Gesù, in presenza dei suoi discepoli, fece molti altri segni che non sono stati scritti in questo libro. Ma questi sono stati scritti perché crediate che Gesù è il Cristo, il Figlio di Dio, e perché, credendo, abbiate la vita nel suo nome.

Parola del Signore.

Il corpo di Gesù ha qualità spirituali e non è più soggetto alle leggi della materia. Per questo motivo l’evangelista Giovanni scrive che il Nazareno entra a porte chiuse nel posto dove si trovano. Il Maestro si presenta ai discepoli, salutandoli con l’augurio della pace, la stessa che ha donato loro poco prima di essere crocifisso: “Vi do la mia pace”. Si riferisce alla pace che lui vive in unità col Padre: “Non vi do la pace come la dà il mondo”.

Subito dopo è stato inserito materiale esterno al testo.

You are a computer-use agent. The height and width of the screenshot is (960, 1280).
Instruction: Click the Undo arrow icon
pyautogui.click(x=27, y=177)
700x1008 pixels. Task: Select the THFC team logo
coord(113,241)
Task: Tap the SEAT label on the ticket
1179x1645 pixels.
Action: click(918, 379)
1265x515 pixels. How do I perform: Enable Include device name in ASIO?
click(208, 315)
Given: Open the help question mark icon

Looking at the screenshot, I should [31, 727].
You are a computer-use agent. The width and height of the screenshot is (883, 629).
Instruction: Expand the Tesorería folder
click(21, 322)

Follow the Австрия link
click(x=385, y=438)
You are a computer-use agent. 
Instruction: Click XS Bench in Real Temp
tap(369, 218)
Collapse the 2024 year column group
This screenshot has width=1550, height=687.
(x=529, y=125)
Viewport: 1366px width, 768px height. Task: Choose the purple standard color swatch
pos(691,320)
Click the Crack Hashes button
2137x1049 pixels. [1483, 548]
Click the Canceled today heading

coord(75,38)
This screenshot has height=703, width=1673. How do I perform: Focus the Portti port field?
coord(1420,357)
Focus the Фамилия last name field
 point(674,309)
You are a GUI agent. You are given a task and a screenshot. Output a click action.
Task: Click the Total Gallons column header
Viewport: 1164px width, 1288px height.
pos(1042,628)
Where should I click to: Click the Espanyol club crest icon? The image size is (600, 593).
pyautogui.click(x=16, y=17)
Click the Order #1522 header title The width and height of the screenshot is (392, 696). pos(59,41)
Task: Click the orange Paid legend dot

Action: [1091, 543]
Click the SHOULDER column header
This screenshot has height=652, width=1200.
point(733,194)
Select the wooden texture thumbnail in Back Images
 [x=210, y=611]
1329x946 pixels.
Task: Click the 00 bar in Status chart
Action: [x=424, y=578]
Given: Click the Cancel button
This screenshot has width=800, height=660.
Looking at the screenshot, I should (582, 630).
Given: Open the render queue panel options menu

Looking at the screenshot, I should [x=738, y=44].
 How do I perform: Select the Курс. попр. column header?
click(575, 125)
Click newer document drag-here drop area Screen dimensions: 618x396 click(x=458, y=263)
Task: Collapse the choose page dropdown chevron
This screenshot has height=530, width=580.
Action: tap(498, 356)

San Tommaso non è presente alla prima manifestazione del Messia. Inizialmente è scettico, non crede alla resurrezione, una notizia che gli sembra irreale, impossibile. Ma poi, anche lui, come prima gli altri apostoli, si arrende all’evidenza vedendo i fori dei chiodi nelle mani e la ferita al petto: quell’uomo è proprio il Risorto! Lo stesso mandato ricevuto dal Padre, Gesù lo conferisce a suoi discepoli “soffiando”, trasmettendo loro il potere di perdonare i peccati.

La Chiesa è il popolo di Dio, partecipe della nuova alleanza siglata da Cristo con il suo sangue effuso sulla croce. Le membra della comunità ecclesiale sono unite le une alle altre per mezzo dello Spirito Santo.

  • Nella seconda domenica di Pasqua, il Figlio di Dio rassicura i suoi discepoli che non uscivano di casa per paura dei Giudei. Allo stesso tempo Gesù dice a ognuno di noi: “Pace a voi!”.
  • Chi non è in pace con Dio non può esserlo nemmeno con gli uomini: “Se tuo fratello ha qualche cosa contro di te, lascia lì il tuo dono davanti all’altare e va’ prima a riconciliarti con il tuo fratello”. La pace del Salvatore scaturisce dalla condizione di riconoscersi tutti figli dello stesso Creatore.
  • Con il Battesimo il cristiano diventa responsabile della salvezza di ogni essere umano; con la Cresima il fedele riceve lo Spirito Santo perché questa missione sia realmente efficace e porti frutto.
  • Chi vive nella superbia e nell’autosufficienza chiude le porte, comportandosi in modo simile agli apostoli prima di vedere il Risorto. Peccare significa spegnere la vita divina dentro di noi che può essere rinvigorita solo con il Sacramento della confessione, chiedendo perdono a Dio attraverso il sacerdote.
  • “Come il Padre ha mandato me, anch’io mando voi” è un invito diretto a tutti noi. Scegliamo di arrenderci al Signore che, col suo amore e la sua pace, rinnova e vivifica tutta l’umanità!